When the buzzer sounded, Overton and his teammates bolted to the nearest CBS television camera, pointing to the word “Huskies” across their black jerseys. Then Overton, Thomas and Holiday danced under the basket. Everyone slipped on purple caps and white T-shirts proclaiming their championship.
One by one, players climbed a ladder and snipped pieces from the net, with the final strand left for Romar.
Before the championship trophy was handed out, the six-man all-tournament team was named. It included UCLA’s Michael Roll and five players who had battled in the final game.
Representing UW was Pondexter, who had 18 points; and Thomas, who scored 16 and became the school’s first conference tournament MVP.
“It’s a blessing from God,” said Tacoma native Thomas. “Keep faith and anything can happen.”
Representing Cal were Theo Robertson, Jamal Boykin and Jerome Randle, who scored 25, 20 and 12 respectively in the final.
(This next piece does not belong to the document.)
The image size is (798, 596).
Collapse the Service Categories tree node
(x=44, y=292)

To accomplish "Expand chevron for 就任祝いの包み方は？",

“In some ways it’s surprising that we shot the ball as poorly as we did from two of the people who were primary guys for us (Patrick Christopher and player-of-the-year Randle), and we had a chance to win at the end,” Cal coach Mike Montgomery said. “We made mistakes that we don’t normally make.”
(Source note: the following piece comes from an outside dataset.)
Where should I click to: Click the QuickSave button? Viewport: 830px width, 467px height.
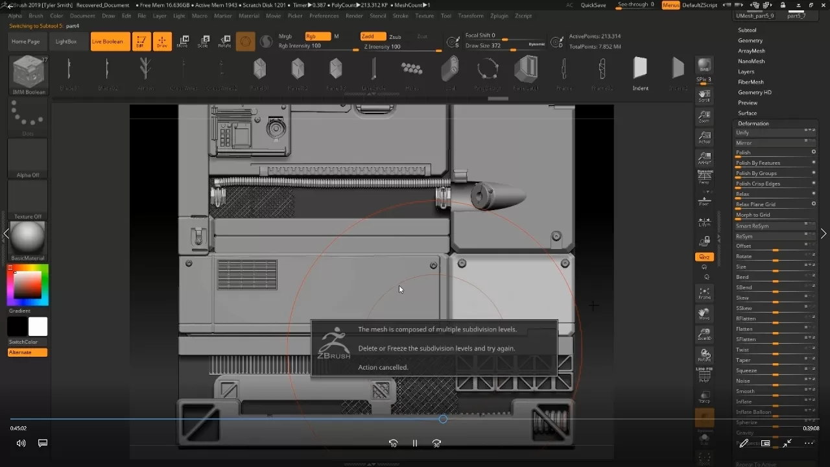point(593,5)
The loss might have shifted the uneasy night’s sleep to the Bears (23-10), although Montgomery said his team’s accomplishments merit an at-large bid to the NCAA.
“Missing the tournament would set a precedent that I think is unheard of,” he said. “… It’s not even in a way worth commenting on. I think it just completely negates the purpose of a conference to play 18 games and win it (and then not be invited). I think that’s just talk.”
Meanwhile, the Huskies (24-9) said they would celebrate this tournament title only until this afternoon. Once they learn their first NCAA tournament opponent and first-round site, they’ll turn their attentions to extending this season as long as possible.
“It’s something that we’ve worked hard for as a team,” Pondexter said. “Being a senior, you don’t want to let this thing go.”